We Cannot Have Honest Discussions About Racism if We Refuse to Confront Whiteness

by Thea Monyeé

Racism is not about blackness. It is about whiteness.

The question two weeks ago should not have been, “Is Rachel Dolezal black?” or a question of “What is blackness?” The question should have been, “Why doesn’t Rachel Dolezal want to be white?”

The Charleston 9—Reverend Clementa Pinckney, Cynthia Hurd, Susie Jackson, Ethel Lance, Tywanza Sanders, Reverend DePayne Middleton-Doctor, Reverend Daniel Simmons Sr., Myra Thompson, and Reverend Sharonda Singleton—were not murdered because of their blackness. They were murdered because of Dylann Roof’s whiteness.

Whiteness is described by Marilyn Frye, as “a socially and politically structured ideology that results in the unequal distribution of power and privilege based on skin color.” bell hooks adds that it is “a state of unconsciousness, often invisible to white people, which perpetuates a lack of knowledge or understanding of difference, which is a root cause of oppression.”

We continuously examine racism by its effects on black people, instead of its roots in whiteness. As convenient as this is for white people, especially those who pride themselves on being “color-blind,” it continuously lays the burden of resolving racial issues at the foot of the very people it devastates. The result is a conversation where both black and white never create a solution to the root cause of systemic racism: Whiteness.

But isn’t this the conversation we claim we want to have? The conversation that is long overdo even after Barack Obama has been elected…twice?

Yes. It is the honest, straightforward conversation sidestepped by mainstream media, avoided by white people, and mumbled in the privacy of black homes. It is the conversation that challenges white people to evaluate, “Do I benefit from being white? Why am I resistant to owning the history of my ancestors and how it has impacted people of color all over the world? Is it possible that I unconsciously harbor racial bias?”

The choice to avoid discussing whiteness is a matter of life and death. The reasons we avoid conversations about whiteness are: One, conversations about whiteness makes white people feel uncomfortable; and two, most black people are not comfortable with making white people feel uncomfortable.

Historically, giving up our space to ensure the comfort of white people has been a necessity to ensure self-preservation. Today, not much has changed. Black people still allow and even support shifting from significant conversations about white violence and privilege to headlines about black on black crime and whether hip hop is to blame for white kids saying the N word. Trayvon Martin’s murder became a story about how black youth dress. McKinney became a story about why black people don’t know how to swim. The story about the Charleston 9 became a story about mental illness and gun control. We, black people, actually spent an entire week arguing over whether a pathological liar and clearly white woman should be entitled to define herself as a black woman because she picked up a brown crayon, at age five. Really?

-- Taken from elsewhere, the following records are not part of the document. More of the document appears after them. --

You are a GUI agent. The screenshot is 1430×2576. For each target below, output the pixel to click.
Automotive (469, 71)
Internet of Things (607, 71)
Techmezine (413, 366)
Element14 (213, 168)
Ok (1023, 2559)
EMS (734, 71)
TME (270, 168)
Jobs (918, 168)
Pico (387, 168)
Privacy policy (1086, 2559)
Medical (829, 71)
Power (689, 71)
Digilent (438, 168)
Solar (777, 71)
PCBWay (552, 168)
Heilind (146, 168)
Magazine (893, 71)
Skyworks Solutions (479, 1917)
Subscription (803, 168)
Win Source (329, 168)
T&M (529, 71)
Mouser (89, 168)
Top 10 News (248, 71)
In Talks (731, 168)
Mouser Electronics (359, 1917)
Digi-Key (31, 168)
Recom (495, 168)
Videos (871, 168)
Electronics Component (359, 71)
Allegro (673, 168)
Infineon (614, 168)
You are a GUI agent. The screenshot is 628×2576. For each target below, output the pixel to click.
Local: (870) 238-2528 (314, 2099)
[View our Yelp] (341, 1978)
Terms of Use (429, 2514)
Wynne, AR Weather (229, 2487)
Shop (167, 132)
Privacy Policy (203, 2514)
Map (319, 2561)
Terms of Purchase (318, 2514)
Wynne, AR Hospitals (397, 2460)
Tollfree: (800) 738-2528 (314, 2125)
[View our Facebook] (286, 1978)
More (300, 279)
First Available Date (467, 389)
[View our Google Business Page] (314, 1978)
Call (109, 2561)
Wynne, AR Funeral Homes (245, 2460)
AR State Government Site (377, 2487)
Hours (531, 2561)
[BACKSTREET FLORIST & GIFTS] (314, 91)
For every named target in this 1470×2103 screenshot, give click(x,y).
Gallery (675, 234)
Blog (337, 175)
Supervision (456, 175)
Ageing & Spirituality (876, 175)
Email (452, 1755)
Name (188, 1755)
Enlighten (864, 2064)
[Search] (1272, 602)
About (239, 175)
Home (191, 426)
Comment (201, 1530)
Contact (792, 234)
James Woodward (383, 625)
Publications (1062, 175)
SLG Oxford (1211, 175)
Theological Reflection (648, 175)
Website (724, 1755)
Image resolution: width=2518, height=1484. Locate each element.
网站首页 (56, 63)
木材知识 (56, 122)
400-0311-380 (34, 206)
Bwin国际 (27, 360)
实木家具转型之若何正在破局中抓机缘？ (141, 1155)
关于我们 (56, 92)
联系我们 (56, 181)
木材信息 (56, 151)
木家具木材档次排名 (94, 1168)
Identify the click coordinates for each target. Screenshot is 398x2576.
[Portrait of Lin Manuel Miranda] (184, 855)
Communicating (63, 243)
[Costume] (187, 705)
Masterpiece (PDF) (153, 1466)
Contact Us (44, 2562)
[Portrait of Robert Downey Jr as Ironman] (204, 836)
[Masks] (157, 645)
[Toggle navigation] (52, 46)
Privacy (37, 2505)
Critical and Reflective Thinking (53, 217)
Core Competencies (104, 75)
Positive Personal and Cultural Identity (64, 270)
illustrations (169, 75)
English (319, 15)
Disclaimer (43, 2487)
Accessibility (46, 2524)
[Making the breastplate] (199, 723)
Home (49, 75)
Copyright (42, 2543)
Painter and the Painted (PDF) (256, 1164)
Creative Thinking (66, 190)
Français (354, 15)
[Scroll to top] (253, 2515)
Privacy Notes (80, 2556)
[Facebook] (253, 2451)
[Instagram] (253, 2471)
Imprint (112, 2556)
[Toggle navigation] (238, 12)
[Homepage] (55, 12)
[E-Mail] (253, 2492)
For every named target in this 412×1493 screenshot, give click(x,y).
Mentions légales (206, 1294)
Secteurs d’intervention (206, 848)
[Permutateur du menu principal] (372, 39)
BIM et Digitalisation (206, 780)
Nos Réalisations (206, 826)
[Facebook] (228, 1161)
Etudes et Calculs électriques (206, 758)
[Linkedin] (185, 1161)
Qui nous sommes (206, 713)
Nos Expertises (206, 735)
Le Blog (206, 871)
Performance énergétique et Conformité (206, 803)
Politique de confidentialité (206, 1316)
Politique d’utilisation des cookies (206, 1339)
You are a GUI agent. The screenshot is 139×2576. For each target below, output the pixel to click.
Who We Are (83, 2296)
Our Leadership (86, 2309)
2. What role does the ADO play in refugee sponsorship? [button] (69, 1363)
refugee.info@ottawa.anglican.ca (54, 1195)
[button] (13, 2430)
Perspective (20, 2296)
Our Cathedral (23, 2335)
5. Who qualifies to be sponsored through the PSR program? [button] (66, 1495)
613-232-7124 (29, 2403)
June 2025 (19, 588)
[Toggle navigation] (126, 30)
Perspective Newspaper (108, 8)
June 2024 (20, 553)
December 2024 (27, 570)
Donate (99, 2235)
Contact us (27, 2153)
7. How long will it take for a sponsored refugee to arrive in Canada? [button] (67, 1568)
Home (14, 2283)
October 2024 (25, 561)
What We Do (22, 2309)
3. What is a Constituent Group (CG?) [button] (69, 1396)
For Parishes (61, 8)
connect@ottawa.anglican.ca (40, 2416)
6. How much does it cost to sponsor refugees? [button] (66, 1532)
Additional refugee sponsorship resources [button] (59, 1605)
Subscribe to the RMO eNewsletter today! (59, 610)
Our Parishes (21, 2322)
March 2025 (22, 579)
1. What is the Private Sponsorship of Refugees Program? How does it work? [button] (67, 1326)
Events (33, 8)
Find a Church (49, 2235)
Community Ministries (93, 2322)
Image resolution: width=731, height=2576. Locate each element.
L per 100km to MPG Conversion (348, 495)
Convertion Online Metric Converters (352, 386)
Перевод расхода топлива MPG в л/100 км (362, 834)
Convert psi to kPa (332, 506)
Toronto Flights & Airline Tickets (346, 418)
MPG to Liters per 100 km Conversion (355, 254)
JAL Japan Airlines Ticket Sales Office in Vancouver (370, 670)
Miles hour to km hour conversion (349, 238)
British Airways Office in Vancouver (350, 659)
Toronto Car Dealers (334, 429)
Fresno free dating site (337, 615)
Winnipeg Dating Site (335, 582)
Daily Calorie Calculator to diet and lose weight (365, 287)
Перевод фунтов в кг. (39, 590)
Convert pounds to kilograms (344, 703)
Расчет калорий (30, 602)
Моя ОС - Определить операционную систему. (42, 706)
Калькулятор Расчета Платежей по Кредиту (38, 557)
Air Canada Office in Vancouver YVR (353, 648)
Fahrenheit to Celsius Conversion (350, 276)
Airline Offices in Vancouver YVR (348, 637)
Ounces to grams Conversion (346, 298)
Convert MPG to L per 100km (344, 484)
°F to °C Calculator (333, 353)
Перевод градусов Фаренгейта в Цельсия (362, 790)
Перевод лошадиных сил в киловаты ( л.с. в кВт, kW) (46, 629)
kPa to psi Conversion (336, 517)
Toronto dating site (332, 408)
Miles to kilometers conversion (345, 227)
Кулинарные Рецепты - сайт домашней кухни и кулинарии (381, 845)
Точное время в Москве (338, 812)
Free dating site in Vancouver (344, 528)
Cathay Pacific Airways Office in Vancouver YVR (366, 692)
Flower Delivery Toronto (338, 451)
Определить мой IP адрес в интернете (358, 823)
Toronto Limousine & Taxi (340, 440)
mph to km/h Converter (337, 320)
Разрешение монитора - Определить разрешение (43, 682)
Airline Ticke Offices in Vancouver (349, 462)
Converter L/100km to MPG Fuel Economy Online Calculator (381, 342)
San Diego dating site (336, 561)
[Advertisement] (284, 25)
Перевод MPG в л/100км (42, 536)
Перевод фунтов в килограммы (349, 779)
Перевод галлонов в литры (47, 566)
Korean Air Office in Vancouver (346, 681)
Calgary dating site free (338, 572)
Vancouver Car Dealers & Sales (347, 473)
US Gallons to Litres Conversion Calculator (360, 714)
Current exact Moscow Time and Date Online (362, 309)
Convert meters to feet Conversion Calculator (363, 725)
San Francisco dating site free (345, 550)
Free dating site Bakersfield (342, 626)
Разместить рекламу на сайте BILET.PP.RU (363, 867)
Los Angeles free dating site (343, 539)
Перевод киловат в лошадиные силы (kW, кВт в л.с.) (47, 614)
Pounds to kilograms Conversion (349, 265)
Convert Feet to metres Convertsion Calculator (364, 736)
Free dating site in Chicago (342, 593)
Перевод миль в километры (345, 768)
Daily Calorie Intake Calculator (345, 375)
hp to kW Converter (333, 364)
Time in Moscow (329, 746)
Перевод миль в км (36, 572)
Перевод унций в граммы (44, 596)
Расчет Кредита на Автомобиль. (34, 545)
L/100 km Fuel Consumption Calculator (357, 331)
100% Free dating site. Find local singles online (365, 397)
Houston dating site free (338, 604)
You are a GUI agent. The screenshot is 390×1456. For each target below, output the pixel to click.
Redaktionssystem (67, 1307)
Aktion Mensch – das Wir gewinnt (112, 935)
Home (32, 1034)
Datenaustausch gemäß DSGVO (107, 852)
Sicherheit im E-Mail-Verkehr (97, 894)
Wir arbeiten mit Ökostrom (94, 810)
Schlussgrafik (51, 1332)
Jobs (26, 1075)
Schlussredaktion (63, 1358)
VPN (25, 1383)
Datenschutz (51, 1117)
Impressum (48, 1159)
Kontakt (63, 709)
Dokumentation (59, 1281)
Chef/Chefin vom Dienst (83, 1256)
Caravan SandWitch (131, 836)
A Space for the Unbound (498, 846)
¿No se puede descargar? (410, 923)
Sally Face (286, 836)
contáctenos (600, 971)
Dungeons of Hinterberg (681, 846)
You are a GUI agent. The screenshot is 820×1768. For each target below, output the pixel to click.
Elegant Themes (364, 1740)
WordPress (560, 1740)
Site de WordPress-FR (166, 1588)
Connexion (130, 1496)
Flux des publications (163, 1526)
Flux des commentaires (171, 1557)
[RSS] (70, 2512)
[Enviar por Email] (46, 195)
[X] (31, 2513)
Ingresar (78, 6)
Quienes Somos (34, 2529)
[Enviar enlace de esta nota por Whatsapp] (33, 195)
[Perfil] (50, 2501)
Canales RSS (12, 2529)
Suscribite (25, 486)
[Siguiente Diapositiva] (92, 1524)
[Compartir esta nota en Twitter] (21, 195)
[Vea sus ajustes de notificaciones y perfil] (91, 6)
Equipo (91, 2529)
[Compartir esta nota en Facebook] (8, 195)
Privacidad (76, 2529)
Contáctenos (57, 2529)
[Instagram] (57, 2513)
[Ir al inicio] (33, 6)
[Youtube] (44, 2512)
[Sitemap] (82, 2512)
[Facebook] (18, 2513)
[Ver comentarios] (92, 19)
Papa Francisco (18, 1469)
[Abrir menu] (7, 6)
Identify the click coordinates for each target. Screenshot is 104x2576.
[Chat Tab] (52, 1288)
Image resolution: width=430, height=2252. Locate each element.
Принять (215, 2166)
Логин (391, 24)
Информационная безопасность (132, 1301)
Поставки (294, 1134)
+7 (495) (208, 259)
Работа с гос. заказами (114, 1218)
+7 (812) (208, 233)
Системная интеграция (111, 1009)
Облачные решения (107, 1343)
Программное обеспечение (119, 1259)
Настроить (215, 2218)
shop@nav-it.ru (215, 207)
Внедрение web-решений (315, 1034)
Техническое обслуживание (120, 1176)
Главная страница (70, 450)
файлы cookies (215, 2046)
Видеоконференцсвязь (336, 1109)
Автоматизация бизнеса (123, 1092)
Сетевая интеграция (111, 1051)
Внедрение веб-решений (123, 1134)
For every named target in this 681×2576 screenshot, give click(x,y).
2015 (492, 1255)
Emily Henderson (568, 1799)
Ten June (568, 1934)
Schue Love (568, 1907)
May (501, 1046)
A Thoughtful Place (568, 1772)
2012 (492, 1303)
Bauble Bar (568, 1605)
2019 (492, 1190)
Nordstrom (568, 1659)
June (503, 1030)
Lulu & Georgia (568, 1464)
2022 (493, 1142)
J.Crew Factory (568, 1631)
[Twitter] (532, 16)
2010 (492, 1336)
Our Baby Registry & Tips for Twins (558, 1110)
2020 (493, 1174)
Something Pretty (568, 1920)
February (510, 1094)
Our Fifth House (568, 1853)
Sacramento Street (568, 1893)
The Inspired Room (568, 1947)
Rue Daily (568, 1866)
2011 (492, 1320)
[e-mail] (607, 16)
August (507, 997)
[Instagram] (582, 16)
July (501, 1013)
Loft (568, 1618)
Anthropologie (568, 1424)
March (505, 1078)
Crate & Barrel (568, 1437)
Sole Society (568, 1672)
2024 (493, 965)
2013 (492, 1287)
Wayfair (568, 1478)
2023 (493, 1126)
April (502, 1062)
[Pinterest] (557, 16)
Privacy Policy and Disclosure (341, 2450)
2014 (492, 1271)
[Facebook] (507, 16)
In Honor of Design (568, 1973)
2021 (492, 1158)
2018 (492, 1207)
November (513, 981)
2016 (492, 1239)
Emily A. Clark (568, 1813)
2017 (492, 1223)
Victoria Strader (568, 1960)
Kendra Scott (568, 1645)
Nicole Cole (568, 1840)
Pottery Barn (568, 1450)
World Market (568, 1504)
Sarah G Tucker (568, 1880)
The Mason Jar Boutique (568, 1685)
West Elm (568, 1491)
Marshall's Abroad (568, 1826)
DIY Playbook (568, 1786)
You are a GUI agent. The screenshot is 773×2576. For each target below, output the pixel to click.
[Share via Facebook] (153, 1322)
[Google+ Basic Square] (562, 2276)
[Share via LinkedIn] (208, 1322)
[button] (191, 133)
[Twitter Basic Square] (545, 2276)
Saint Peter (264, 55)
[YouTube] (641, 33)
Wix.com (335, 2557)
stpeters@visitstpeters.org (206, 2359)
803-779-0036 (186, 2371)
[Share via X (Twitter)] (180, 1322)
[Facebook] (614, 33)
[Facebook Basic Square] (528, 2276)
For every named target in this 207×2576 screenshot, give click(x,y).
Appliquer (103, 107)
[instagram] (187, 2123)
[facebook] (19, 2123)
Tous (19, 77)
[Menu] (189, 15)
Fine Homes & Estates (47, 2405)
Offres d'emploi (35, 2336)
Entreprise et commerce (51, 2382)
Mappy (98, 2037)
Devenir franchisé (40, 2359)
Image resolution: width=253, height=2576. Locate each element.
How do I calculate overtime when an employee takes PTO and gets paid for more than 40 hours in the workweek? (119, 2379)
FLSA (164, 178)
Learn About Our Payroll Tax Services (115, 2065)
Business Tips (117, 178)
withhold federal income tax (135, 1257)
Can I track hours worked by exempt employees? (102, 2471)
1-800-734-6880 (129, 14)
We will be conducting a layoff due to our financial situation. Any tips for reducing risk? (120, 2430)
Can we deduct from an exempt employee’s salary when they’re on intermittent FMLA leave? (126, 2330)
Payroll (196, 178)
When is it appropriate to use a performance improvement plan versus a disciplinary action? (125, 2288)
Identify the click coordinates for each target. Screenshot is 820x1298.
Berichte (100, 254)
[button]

White people being uncomfortable is apart of the healing process, and it is the pathway to developing authentic alliances. Many self-proclaimed white allies are perfectly comfortable pitying blackness and interjecting their opinions into conversations about the black experience, until you mention whiteness. Mentioning whiteness unearths the infected parts of their identity, and the unexamined narrative that is edited out of every single story about race. It often reveals a well intentioned, yet privileged human being with no framework for how to use their whiteness to address and attack systemic racism.

So long as issues of race are centered on blackness, whiteness will show its dangerous face in our organizations, our churches, in uniforms, and in our untested allies. It is our responsibility to make whiteness the focal point of race centered conversations, to allow white people to learn from their discomfort, and to remember that our blackness is not the reason that racism exists.


Thea Monyeé is a wife, a mother, and an HBO Def Poet. She is the owner of Canvas Center for Creative Wellness in Los Angeles, and a board member of Manhood Camp for At-Risk males. She is the author of Murmurs of a MadWoman: An Unconventional Memoir. Currently she is the Coordinator for the Gender & Sexuality Resource Center at Cal State Los Angeles.